CSP Global Hosted by Bagelhost

Digesting business requirements and challenges, and developing solutions specifically for WordPress.

Background.

CSP Global is an IT solutions company, that integrates the offerings of several brands into a cohesive system depending on their client's needs. They prepared a web design mockup for me to implement, but they also wanted their website to:

  • Qualify their sales prospects.
  • Make it easy for visitors to find specific brands or solutions.

Discussion with Project Stakeholders.

Based on their budget and time constraints, we settled on an "auto-complete" search bar (a.k.a. fuzzy search), and an enquiry form. Prior to the meeting, I found a few plugin options that seemed to fit the requirements, albeit at this point these options were untested.

Unsatisfactory Plugins.

After testing the plugins, they turned out to be too heavy-duty in what they tried to do, and had visible performance and usability issues. e.g. no caching of search results, so auto-complete would make expensive runtime database queries and take 2-3 seconds to respond.

Apart from that, the hundreds of customization options in the plugins' admin dashboard was complicated enough to make "Plugin User" a likely job title. This is unfortunately a common occurence in the WordPress world, but you get what you pay for.

So I wrote my own plugin instead.

I found a well-written Javascript fuzzy search library called Fuse.js and the enquiry form just needed a little bit of PHP, Javascript, and the wonderful Contact Form 7 plugin. So I ended up writing a WordPress plugin wrapper for all of these components, with performance and ease-of-use in mind.

The resultant code was all over the place given the rush I was in, but it did the job.
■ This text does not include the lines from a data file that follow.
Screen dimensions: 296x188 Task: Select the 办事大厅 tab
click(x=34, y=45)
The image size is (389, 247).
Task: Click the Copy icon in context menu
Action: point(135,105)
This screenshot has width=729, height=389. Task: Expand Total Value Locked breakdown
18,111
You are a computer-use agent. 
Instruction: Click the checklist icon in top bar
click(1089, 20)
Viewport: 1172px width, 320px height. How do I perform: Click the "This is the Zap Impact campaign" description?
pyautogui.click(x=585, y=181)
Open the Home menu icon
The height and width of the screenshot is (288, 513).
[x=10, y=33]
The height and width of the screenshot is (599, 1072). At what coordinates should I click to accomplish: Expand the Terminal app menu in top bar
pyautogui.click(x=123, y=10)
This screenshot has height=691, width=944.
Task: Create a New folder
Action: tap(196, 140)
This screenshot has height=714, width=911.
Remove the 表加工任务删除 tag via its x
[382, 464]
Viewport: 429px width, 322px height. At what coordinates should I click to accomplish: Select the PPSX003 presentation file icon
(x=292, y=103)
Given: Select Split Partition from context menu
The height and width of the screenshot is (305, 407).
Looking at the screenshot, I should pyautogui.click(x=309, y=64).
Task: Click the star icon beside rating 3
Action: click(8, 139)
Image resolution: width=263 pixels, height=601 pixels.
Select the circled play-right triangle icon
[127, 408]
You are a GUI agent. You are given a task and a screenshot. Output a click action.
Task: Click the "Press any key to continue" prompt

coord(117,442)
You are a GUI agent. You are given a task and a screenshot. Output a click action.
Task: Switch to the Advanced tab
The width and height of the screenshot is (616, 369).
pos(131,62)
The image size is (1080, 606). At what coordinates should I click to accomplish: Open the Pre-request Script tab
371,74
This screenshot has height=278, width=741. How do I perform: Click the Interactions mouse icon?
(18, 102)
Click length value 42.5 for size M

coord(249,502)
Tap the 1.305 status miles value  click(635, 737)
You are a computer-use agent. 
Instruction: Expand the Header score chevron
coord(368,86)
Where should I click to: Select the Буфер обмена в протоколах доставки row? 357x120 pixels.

Some points to summarize how the plugin works:

  • All product information is stored in a WordPress Custom Post.
  • Whenever product information is updated, the admin clicks a "rebuild index" button within the dashboard, to update the search results cache.
  • This cache is a JSON object that's loaded everywhere the search bar is, and is also used to populate the options on the enquiry form.
  • The cache is stored and retrieved with the WordPress Options API, which natively supports JSON serialization/deserialization.

The Result.

Their search function loads blazingly fast, and their enquiry form is automatically updated whenever their product information is updated.